> _WORK REQUIRED_:
Would you please set down, word for word, the lines from the one with "Screen dimensions: 168x172" through the final line of the data below, omitting any pictures?
━━ INPUT MATERIAL
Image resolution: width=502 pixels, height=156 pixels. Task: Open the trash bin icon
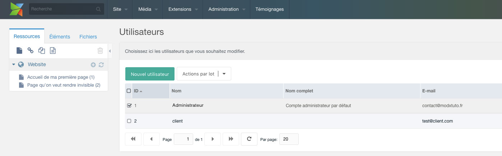coord(100,51)
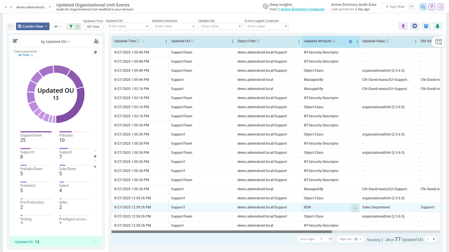Open the Combo View dropdown
Image resolution: width=449 pixels, height=252 pixels.
click(x=33, y=26)
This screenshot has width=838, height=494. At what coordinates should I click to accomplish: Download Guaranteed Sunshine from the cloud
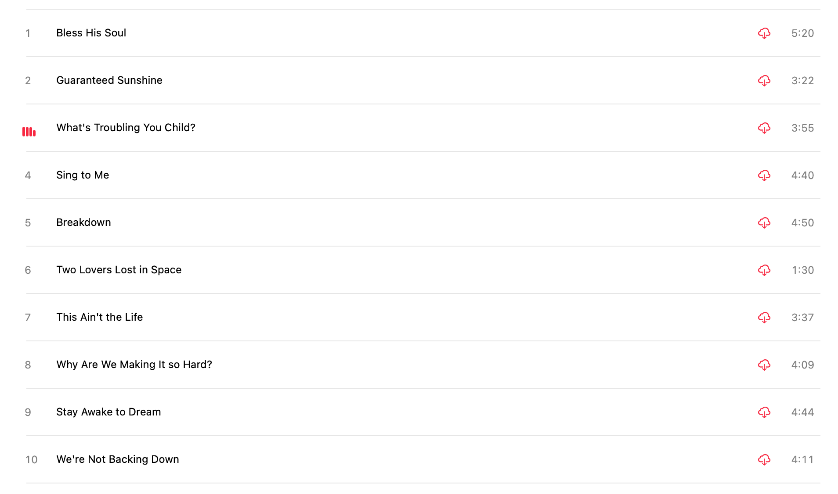764,81
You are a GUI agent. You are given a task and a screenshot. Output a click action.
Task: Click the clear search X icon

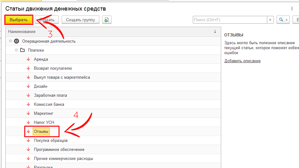pyautogui.click(x=270, y=20)
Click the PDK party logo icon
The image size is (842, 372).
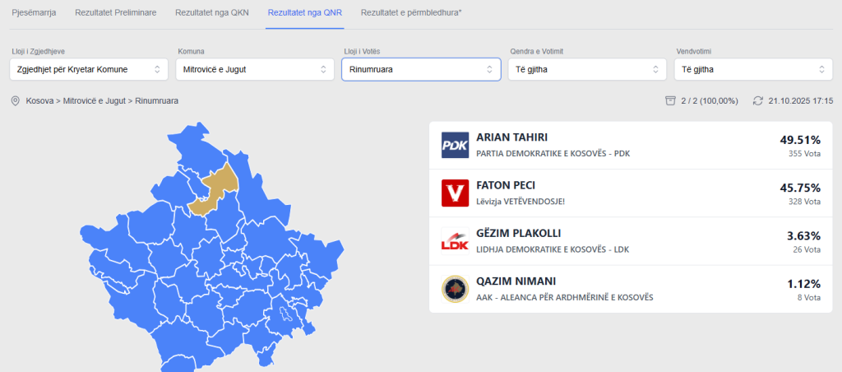point(455,146)
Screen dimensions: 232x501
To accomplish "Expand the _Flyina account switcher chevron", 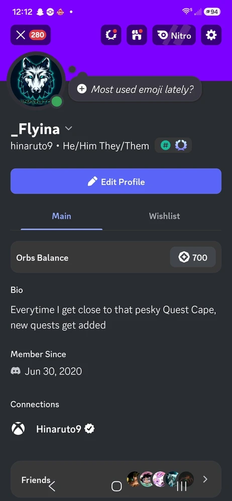I will point(69,128).
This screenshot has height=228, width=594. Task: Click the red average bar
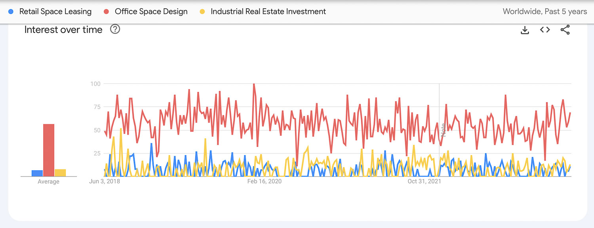[49, 150]
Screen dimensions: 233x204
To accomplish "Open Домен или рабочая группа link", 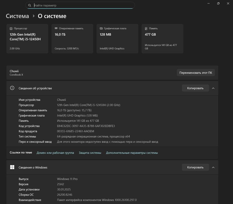I will pos(55,153).
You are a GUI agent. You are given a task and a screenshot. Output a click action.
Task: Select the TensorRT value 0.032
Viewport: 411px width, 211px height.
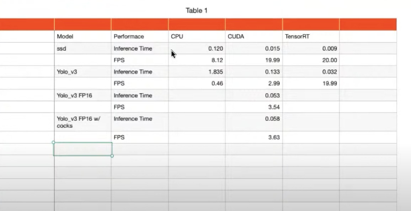pos(330,72)
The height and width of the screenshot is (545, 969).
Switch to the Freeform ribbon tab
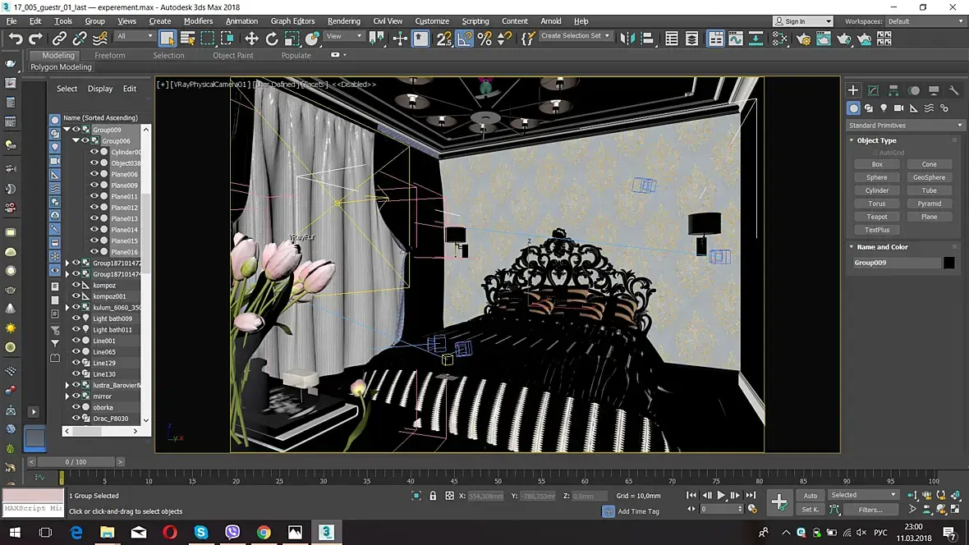click(x=109, y=56)
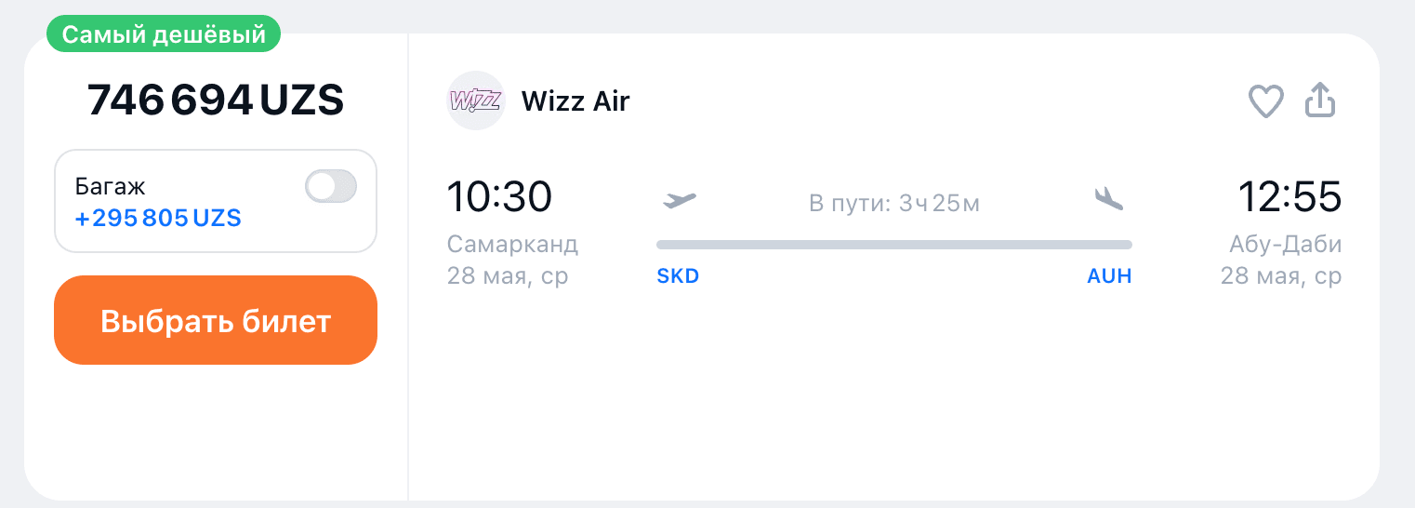Click the heart favorite icon

coord(1265,101)
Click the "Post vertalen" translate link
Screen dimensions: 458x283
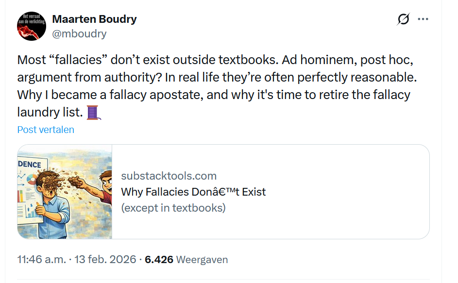tap(46, 130)
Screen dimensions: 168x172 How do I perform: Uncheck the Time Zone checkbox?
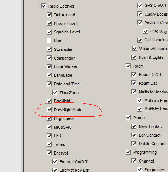55,93
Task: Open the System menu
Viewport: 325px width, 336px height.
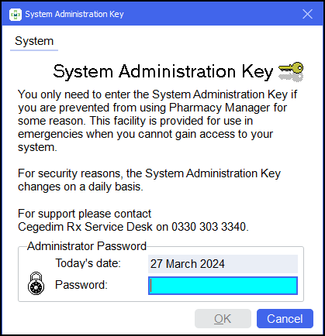Action: click(34, 41)
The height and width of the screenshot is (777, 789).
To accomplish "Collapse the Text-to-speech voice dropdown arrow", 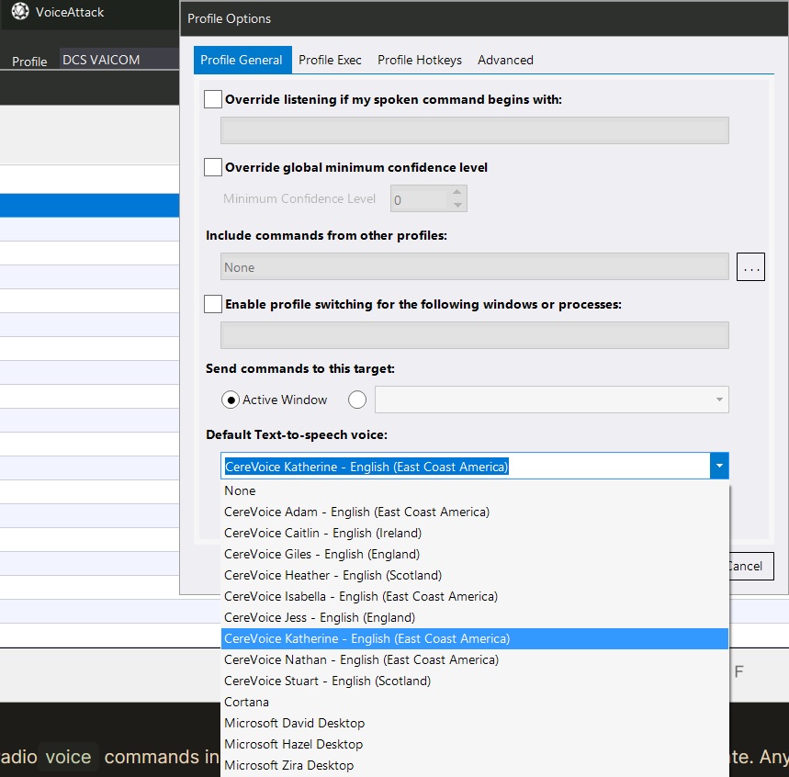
━━━━
> _REPLY TO THE TASK_:
Screen dimensions: 168x172 How do I perform: Uncheck the Time Zone checkbox?
55,93
Task: Open the System menu
Viewport: 325px width, 336px height.
Action: click(34, 41)
The height and width of the screenshot is (777, 789).
To accomplish "Collapse the Text-to-speech voice dropdown arrow", 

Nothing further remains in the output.